◆ **What to do**: Wherever the line that contains "Where should I" falls, repeat it and the lines after it exactly until the records end, without any pictures.

Top of Entries supplied

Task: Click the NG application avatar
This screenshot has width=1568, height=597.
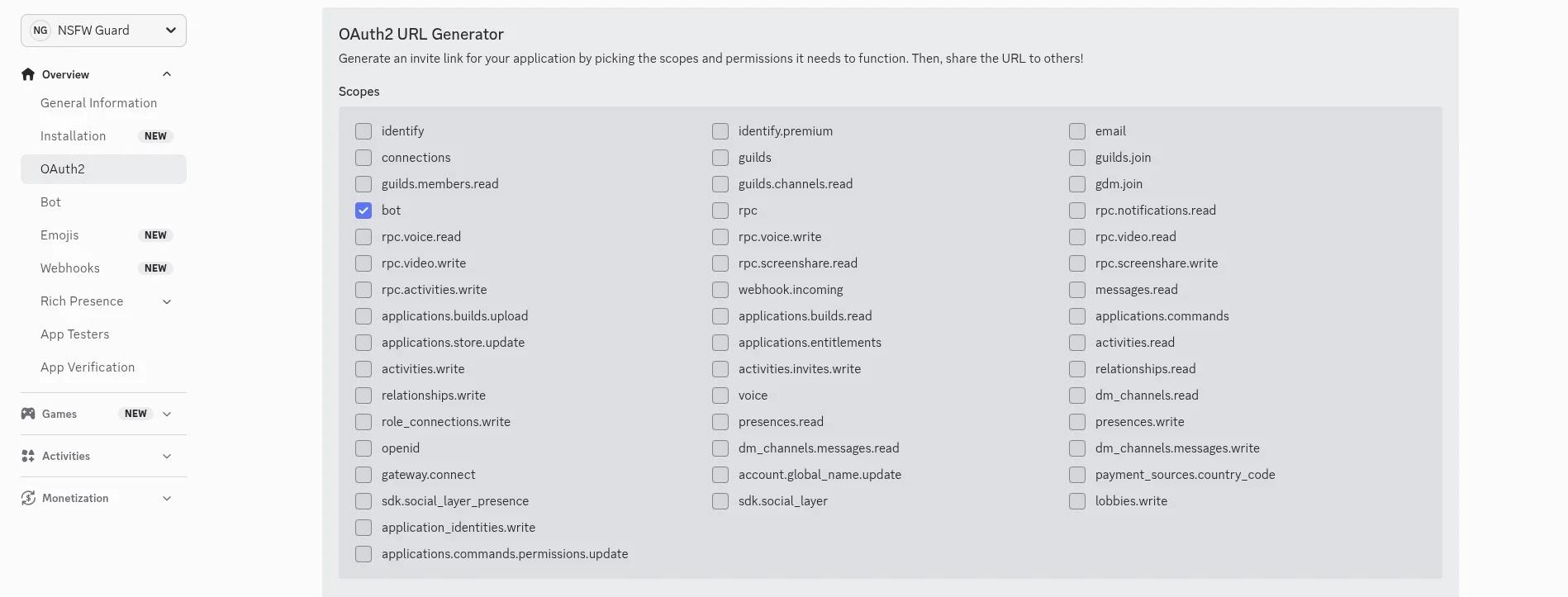Action: pyautogui.click(x=40, y=30)
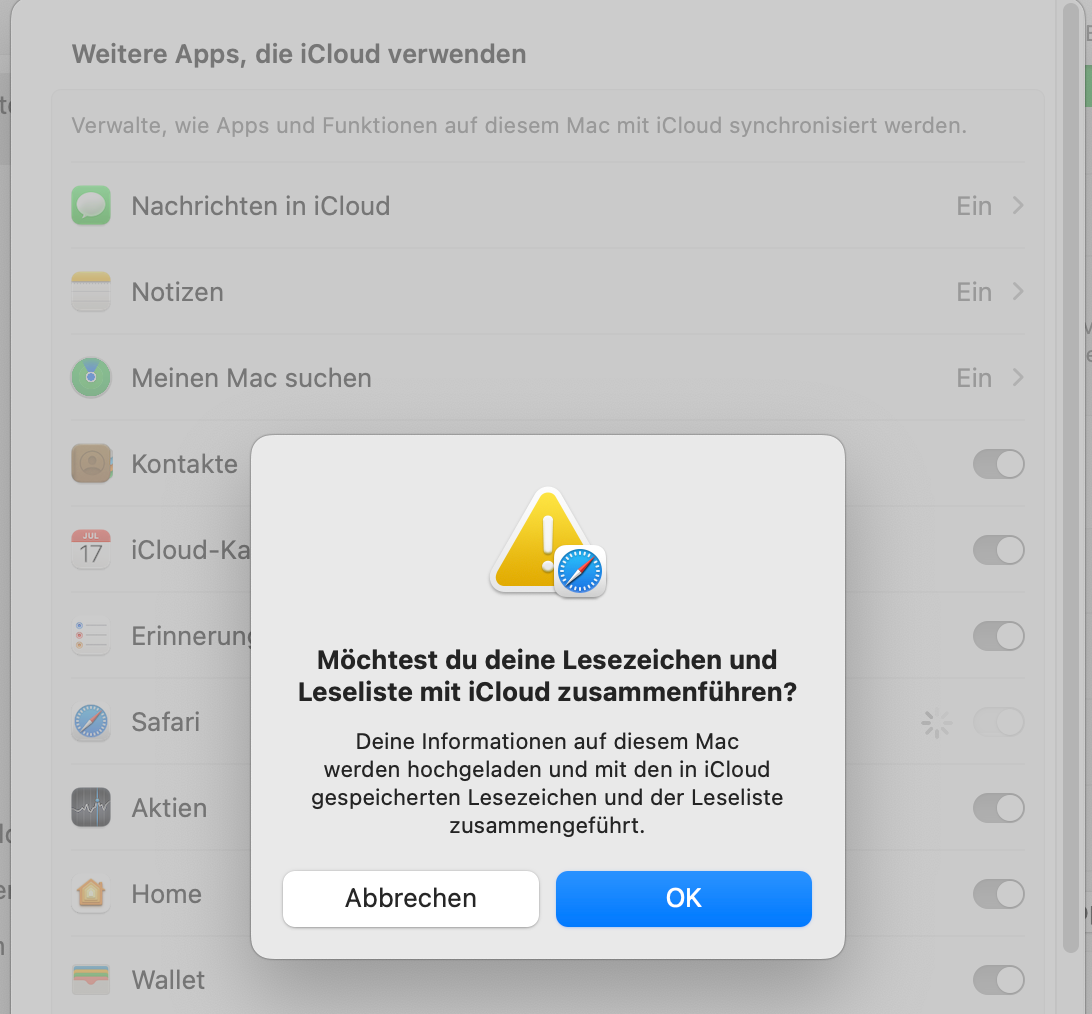
Task: Click the Meinen Mac suchen icon
Action: coord(91,377)
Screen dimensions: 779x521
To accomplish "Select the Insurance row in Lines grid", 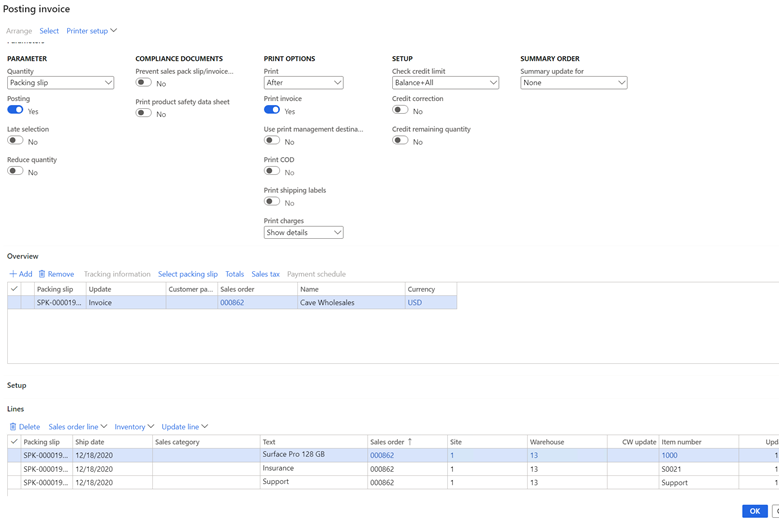I will pos(278,468).
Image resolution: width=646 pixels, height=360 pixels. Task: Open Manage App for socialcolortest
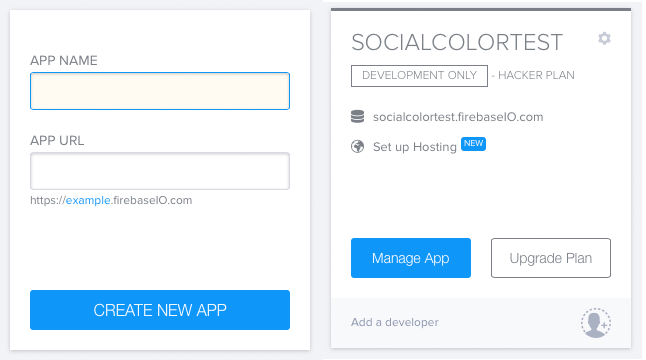point(411,258)
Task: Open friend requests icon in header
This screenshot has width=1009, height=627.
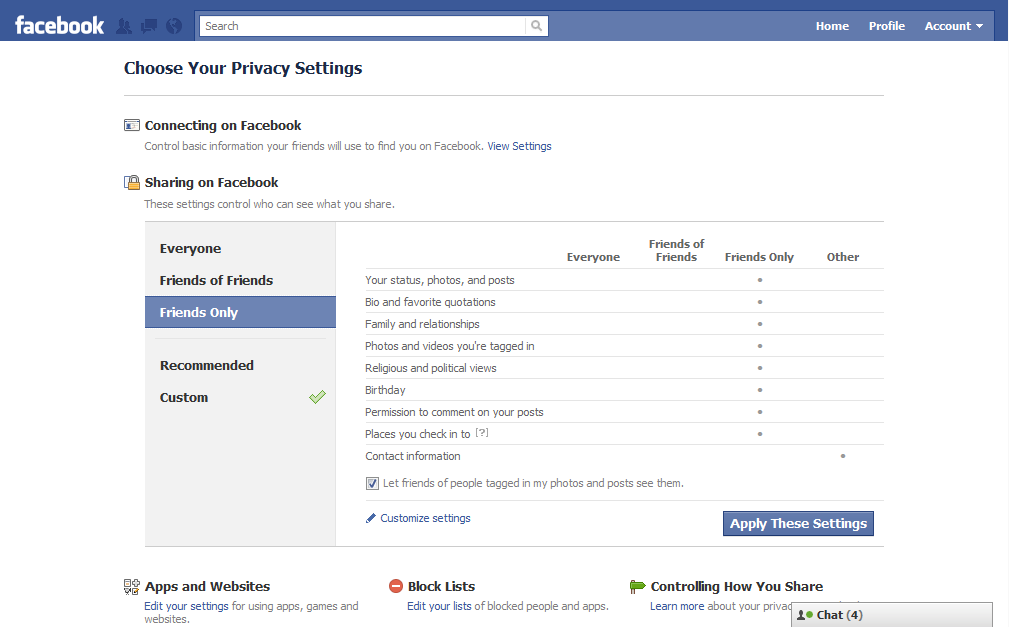Action: coord(124,26)
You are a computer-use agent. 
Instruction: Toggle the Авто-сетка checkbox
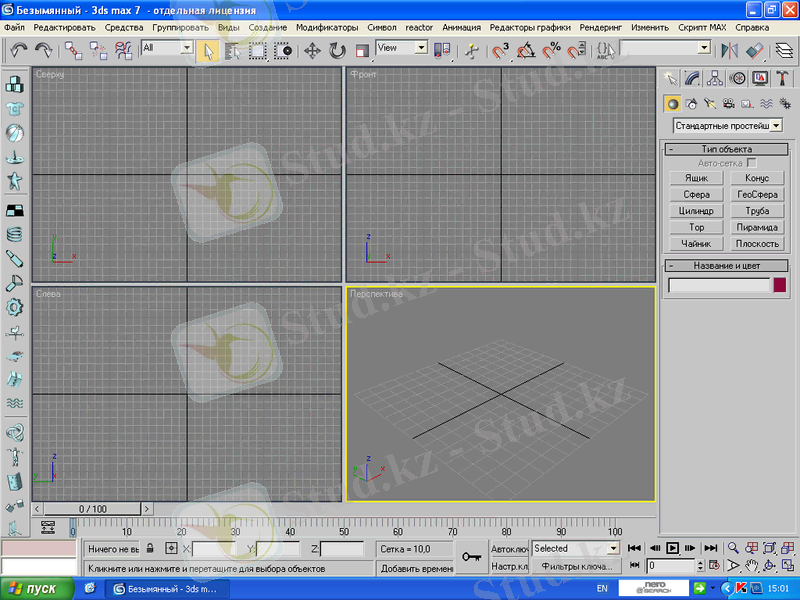[752, 162]
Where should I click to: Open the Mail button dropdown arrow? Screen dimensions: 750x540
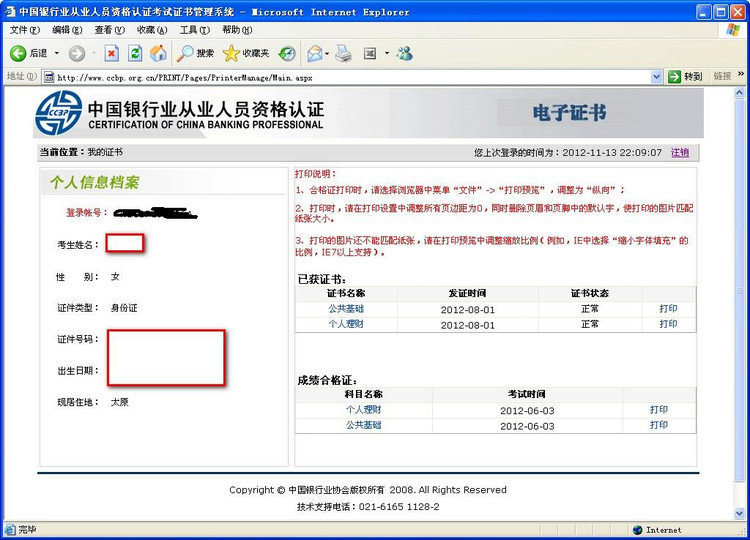(328, 53)

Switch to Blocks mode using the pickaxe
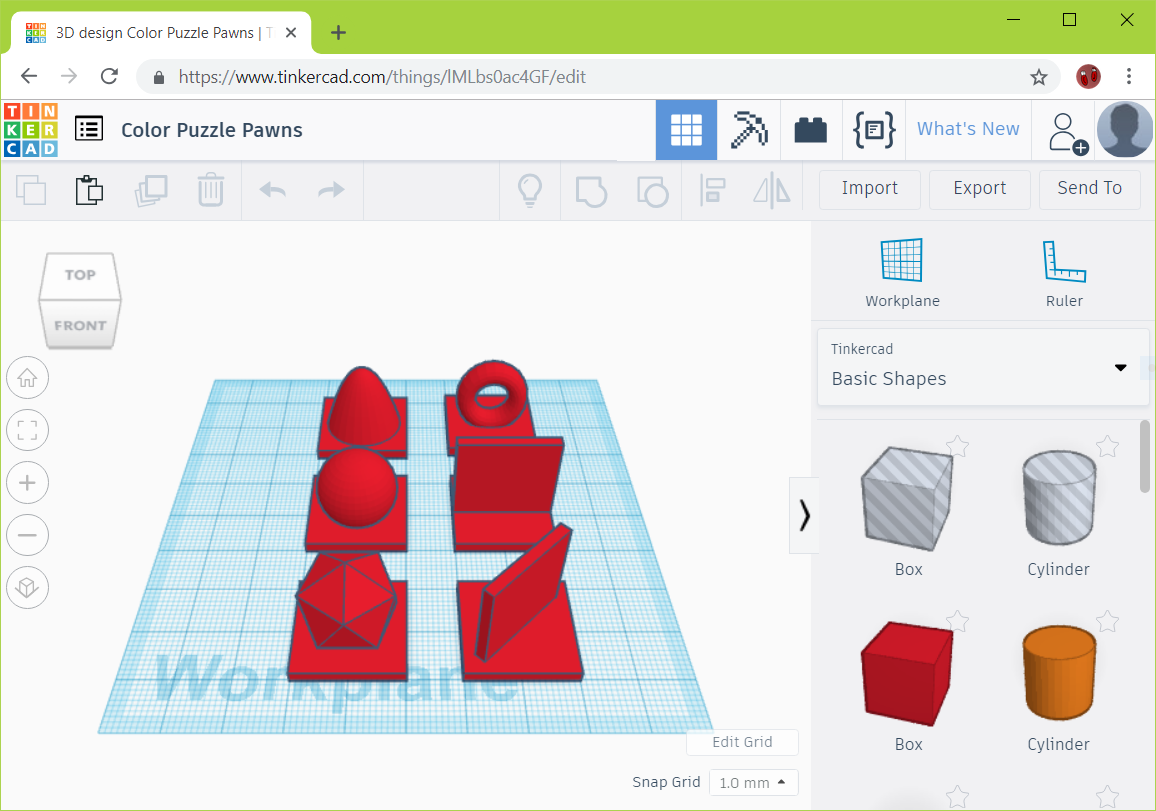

Bottom of Entries supplied

◆ **Output below**:
Where should I click to: Open the Mail button dropdown arrow? Screen dimensions: 750x540
(328, 53)

Switch to Blocks mode using the pickaxe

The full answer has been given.